--- START ---

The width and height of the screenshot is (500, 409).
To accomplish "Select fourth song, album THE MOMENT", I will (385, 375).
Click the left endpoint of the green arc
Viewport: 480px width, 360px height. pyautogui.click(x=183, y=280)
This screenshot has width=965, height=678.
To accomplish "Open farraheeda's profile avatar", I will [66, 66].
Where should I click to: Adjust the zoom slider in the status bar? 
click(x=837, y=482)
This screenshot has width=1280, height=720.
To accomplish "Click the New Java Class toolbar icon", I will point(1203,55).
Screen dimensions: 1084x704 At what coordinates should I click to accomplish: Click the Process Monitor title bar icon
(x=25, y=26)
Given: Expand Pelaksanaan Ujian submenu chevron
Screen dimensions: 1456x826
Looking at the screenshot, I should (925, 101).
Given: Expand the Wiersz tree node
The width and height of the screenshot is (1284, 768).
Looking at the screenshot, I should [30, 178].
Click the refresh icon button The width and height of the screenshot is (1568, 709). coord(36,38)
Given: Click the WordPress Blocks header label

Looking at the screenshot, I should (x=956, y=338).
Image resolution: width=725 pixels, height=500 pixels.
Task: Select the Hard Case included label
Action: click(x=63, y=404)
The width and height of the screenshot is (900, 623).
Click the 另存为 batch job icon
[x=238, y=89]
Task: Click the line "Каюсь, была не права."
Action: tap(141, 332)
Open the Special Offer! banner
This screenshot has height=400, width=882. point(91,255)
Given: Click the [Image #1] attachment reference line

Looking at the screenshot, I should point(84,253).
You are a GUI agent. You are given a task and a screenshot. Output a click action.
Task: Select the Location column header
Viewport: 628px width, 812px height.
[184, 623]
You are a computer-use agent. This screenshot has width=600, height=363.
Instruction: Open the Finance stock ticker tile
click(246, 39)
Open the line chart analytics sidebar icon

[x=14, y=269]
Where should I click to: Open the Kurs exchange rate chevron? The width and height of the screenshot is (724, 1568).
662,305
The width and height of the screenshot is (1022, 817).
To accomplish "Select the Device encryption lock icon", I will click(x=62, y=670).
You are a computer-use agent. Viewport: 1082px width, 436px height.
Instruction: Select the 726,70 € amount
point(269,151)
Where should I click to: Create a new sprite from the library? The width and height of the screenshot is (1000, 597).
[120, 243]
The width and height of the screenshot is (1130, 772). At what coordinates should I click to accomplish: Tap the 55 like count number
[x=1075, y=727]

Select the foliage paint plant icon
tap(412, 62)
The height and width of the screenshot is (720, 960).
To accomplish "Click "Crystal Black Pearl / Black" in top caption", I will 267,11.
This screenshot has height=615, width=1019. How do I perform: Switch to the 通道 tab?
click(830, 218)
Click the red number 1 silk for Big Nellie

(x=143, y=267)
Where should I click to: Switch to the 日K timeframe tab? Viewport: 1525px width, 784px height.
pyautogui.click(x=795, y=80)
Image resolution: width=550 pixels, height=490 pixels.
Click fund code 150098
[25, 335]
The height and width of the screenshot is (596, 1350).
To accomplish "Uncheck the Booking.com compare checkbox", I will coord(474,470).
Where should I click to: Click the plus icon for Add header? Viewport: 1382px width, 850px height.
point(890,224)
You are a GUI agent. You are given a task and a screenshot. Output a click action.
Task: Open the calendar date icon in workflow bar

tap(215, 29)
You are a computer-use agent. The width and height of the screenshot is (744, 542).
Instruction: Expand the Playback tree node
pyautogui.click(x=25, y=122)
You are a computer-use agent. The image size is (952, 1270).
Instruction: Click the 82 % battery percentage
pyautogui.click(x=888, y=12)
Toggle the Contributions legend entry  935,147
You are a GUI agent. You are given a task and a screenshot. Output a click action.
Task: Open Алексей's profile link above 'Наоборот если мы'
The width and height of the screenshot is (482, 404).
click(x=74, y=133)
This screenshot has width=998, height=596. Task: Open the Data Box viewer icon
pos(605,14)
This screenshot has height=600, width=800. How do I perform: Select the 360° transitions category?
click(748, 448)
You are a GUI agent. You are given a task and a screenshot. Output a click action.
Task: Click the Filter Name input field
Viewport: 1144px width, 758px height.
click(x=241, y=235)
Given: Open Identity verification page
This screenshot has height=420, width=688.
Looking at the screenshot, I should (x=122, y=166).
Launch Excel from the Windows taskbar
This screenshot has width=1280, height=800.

--- END ---

## What this task involves
Whenever a line above includes "profile", copy it in full.

## Expected answer
To accomplish "Open farraheeda's profile avatar", I will [66, 66].
Task: Open Алексей's profile link above 'Наоборот если мы'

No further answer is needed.